Месье Перль покашлял.
— Гм-гм, — сказал он. — Весьма недурно.
— Вы же этого от меня и требовали? — сказал Вольф, внезапно придя в сознание.
— Почти, — сказал месье Перль. — Вы же видите, это очень легко, стоит только начать. Ну и что произошло после вашей вылазки?
— Была ужасная сцена, — сказал Вольф. — С сохранением всех отношений.
Он призадумался, уставившись в пустоту.
— Все это — разные вещи, — сказал он. — Мое желание превозмочь свою слабость, и чувство, что я был обязан этой слабостью родителям, и стремление моего тела этой слабости потакать. Забавно: видите, все это началось с тщеславия, вся моя борьба против установленного порядка. Не найди я себя в зеркале столь смехотворным… Глаза мне открыла именно комичность моего физического облика. А завершила дело явная гротескность некоторых семейных увеселений. Знаете, пикники, на которые берут с собой свою траву, чтобы можно было остаться сидеть на дороге, не боясь подцепить всяких блошек. В пустыне мне все это понравилось бы… салат оливье, устрицевыжималки, дыба для макарон… но вот кто-то проходит рядом, и все эти унизительные формы семейной цивилизации: вилочки, алюминиевые формочки — все это бросается мне в голову; я краснею — и вот я отодвигаю тарелку в сторону и отхожу, как будто я сам по себе, или же усаживаюсь за руль пустой машины, что придает мне некую механическую мужественность. И на протяжении всего этого времени мое слабое "я" нашептывает мне на ухо: «Только бы осталось немного салата и буженины…» — и я стыдился себя, стыдился своих родителей, я их ненавидел.
— Но вы же их так любили! — вставил месье Перль.
— Конечно, — сказал Вольф. — И, однако же, одного вида лукошка со сломанной ручкой, из которого торчат термос и хлеб, еще и сегодня достаточно, чтобы вызвать у меня тошноту и желание убить.
— Вы стеснялись возможных наблюдателей, — сказал месье Перль.
— С этого времени, — сказал Вольф, — вся моя внешняя жизнь строилась с учетом этих наблюдателей. Это-то меня и спасло.

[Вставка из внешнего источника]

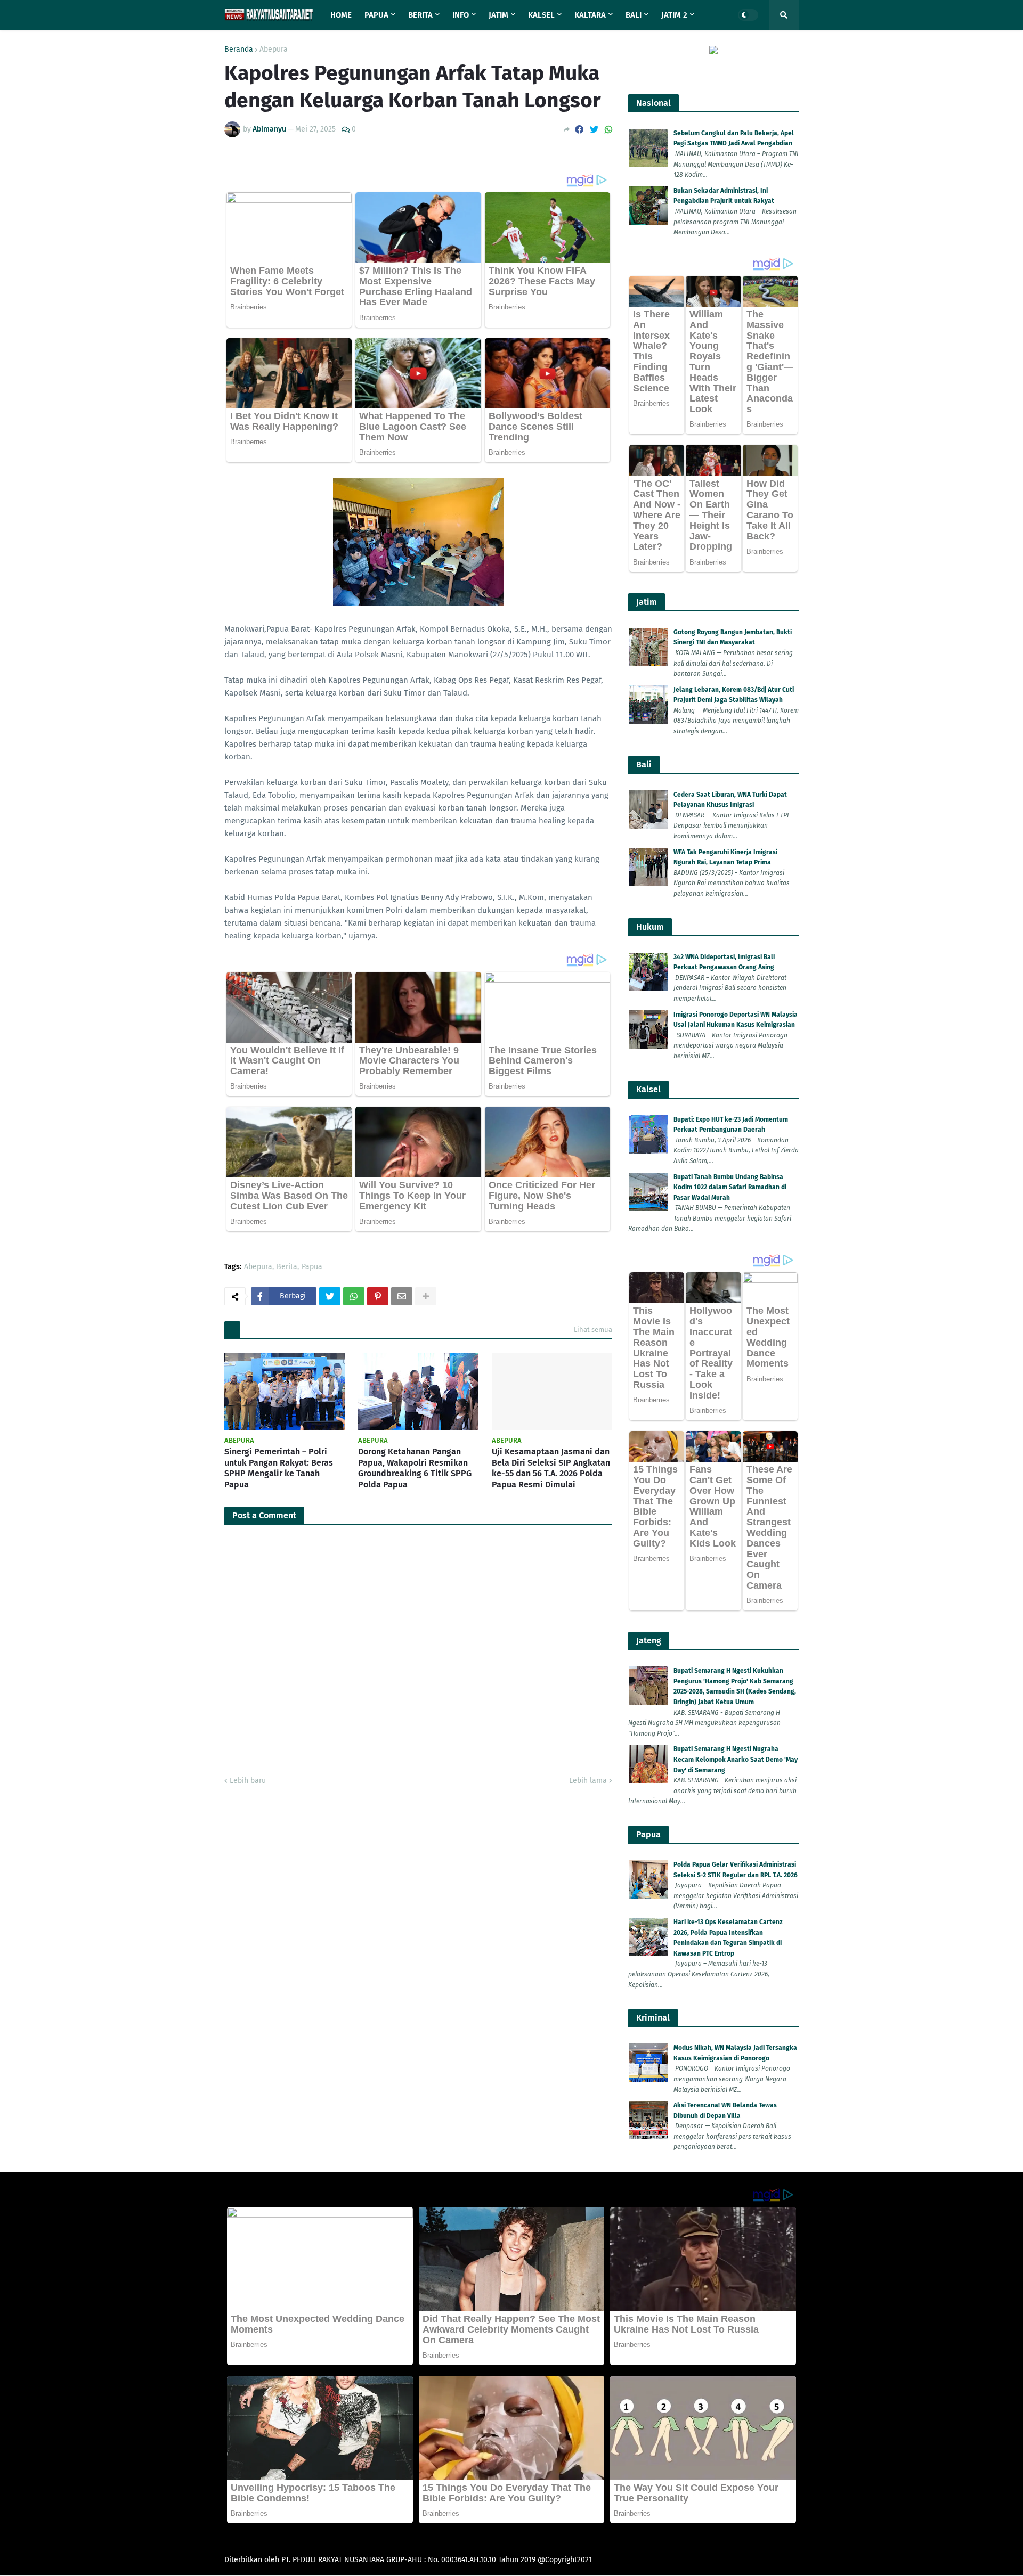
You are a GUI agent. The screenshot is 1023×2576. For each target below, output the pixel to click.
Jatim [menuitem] (498, 15)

— Вы полагаете, что спасены? — промолвил месье Перль. — Ну что же, подведем итоги: на первом этапе своего существования вы упрекаете родителей в том, что они поддерживали в вас тенденцию к малодушию, которую, с одной стороны, по причине физической вашей изнеженности вы были склонны удовлетворить, а с другой — моральной — испытывали отвращение, ей подчиняясь. Что и побудило вас попытаться придать всей вашей жизни недостающий лоск и, следовательно, считаться более, чем то необходимо, с мнением окружающих на ваш счет. Таким образом, вы очутились в ситуации, в которой главенствовали противоречивые требования, и, само собой разумеется, в результате имело место определенное разочарование.
— И чувствительность, — сказал Вольф. — Я утонул в чувствах. Меня слишком любили, а так как сам я себя не любил, то, следуя логике, приходилось признать проявления их чувств порядочным вздором… даже злонамеренным вздором… Мало-помалу я выстроил мир по своей мерке — без шарфа, без родителей… Мир пустой и светозарный, как северный пейзаж, и я скитался там, неутомимый и стойкий, прямой нос и острый глаз… никогда не смыкая век. Я часами практиковался в нем за закрытой дверью, и ко мне приходили мучительные слезы, которые я без колебаний приносил на алтарь героизма: несгибаемый, властный, презрительный, я жил так насыщенно…
Он весело рассмеялся.
— Ни на миг не отдавая себе отчета в том, — заключил он, — что я — всего-навсего маленький, довольно толстый мальчик, а презрительная складка моего рта в обрамлении круглых щек придавала мне в точности такой вид, будто я с трудом сдерживаюсь, чтобы не сделать пи-пи.